[Collected data]
────────
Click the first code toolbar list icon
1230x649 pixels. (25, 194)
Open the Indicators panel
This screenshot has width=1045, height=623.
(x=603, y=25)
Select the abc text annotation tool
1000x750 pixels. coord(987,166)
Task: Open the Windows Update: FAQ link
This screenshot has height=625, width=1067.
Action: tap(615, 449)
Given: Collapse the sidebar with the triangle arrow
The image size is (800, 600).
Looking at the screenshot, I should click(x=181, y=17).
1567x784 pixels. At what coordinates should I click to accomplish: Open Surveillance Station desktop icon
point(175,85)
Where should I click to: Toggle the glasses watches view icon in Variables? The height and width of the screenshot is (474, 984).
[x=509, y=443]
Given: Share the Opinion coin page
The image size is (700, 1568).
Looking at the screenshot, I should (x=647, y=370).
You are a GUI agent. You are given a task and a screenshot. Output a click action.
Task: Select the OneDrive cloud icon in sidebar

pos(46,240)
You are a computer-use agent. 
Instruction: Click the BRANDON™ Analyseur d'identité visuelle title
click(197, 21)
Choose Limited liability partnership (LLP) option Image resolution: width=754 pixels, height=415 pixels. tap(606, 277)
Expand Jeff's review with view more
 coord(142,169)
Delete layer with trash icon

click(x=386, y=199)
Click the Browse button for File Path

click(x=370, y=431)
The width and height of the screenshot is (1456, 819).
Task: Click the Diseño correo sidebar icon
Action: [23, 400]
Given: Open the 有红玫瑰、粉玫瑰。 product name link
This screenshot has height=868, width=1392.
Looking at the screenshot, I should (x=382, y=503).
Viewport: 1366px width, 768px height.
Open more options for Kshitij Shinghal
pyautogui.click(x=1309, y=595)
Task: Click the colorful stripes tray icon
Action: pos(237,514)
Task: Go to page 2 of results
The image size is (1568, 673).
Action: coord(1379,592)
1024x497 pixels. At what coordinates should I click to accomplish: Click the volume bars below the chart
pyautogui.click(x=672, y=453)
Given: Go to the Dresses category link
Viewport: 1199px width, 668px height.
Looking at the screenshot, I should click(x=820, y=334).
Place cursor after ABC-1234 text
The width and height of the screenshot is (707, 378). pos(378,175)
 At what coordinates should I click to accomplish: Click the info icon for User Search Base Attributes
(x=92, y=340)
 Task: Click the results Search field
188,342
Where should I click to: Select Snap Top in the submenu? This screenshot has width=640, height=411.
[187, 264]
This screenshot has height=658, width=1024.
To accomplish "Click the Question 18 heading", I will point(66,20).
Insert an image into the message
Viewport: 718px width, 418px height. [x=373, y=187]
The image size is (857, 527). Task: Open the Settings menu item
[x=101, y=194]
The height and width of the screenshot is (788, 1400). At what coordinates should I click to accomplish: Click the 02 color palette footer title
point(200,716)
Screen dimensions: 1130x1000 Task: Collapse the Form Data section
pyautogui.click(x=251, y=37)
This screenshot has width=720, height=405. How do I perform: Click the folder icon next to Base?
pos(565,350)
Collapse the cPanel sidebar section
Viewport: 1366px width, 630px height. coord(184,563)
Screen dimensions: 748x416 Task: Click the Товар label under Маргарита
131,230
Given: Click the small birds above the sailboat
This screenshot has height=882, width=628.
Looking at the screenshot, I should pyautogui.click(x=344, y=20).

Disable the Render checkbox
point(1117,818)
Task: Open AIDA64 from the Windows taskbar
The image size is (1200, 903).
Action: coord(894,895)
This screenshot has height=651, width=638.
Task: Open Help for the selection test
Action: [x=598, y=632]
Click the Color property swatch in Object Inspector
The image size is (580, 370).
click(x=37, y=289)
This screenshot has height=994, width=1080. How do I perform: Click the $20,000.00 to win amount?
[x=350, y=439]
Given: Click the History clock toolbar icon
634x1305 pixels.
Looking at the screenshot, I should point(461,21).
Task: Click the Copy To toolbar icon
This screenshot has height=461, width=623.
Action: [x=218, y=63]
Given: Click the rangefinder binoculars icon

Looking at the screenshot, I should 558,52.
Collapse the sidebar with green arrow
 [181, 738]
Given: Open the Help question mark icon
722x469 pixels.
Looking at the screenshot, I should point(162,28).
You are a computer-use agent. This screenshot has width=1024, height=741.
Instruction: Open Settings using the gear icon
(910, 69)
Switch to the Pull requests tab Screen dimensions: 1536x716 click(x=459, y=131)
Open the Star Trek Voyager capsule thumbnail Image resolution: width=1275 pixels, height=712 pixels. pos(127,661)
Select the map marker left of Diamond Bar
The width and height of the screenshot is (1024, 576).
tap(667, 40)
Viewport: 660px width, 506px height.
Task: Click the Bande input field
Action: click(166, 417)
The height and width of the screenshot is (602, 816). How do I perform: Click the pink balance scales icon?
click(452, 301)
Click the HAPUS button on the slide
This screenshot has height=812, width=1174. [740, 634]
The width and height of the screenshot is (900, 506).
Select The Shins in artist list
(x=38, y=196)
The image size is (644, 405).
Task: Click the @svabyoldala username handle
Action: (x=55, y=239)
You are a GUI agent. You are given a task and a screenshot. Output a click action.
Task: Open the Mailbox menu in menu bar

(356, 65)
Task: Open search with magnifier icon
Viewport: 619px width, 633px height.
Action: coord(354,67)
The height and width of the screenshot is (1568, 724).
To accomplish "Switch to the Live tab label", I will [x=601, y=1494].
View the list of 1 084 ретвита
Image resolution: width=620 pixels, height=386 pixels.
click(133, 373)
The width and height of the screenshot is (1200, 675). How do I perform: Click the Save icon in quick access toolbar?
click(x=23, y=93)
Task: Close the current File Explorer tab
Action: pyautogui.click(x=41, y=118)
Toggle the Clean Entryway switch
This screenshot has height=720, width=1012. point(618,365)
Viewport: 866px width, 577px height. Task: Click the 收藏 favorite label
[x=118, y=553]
────────
TO DO -> From the line containing "Instruction: Open Settings" to the last line of the data above, copy each line exactly and add nothing.

TASK RESPONSE ->
Instruction: Open Settings using the gear icon
(910, 69)
Switch to the Pull requests tab Screen dimensions: 1536x716 click(x=459, y=131)
Open the Star Trek Voyager capsule thumbnail Image resolution: width=1275 pixels, height=712 pixels. pos(127,661)
Select the map marker left of Diamond Bar
The width and height of the screenshot is (1024, 576).
tap(667, 40)
Viewport: 660px width, 506px height.
Task: Click the Bande input field
Action: click(166, 417)
The height and width of the screenshot is (602, 816). How do I perform: Click the pink balance scales icon?
click(452, 301)
Click the HAPUS button on the slide
This screenshot has height=812, width=1174. [740, 634]
The width and height of the screenshot is (900, 506).
Select The Shins in artist list
(x=38, y=196)
The image size is (644, 405).
Task: Click the @svabyoldala username handle
Action: (x=55, y=239)
You are a GUI agent. You are given a task and a screenshot. Output a click action.
Task: Open the Mailbox menu in menu bar

(356, 65)
Task: Open search with magnifier icon
Viewport: 619px width, 633px height.
Action: coord(354,67)
The height and width of the screenshot is (1568, 724).
To accomplish "Switch to the Live tab label", I will [x=601, y=1494].
View the list of 1 084 ретвита
Image resolution: width=620 pixels, height=386 pixels.
click(133, 373)
The width and height of the screenshot is (1200, 675). How do I perform: Click the Save icon in quick access toolbar?
click(x=23, y=93)
Task: Close the current File Explorer tab
Action: pyautogui.click(x=41, y=118)
Toggle the Clean Entryway switch
This screenshot has height=720, width=1012. point(618,365)
Viewport: 866px width, 577px height. Task: Click the 收藏 favorite label
[x=118, y=553]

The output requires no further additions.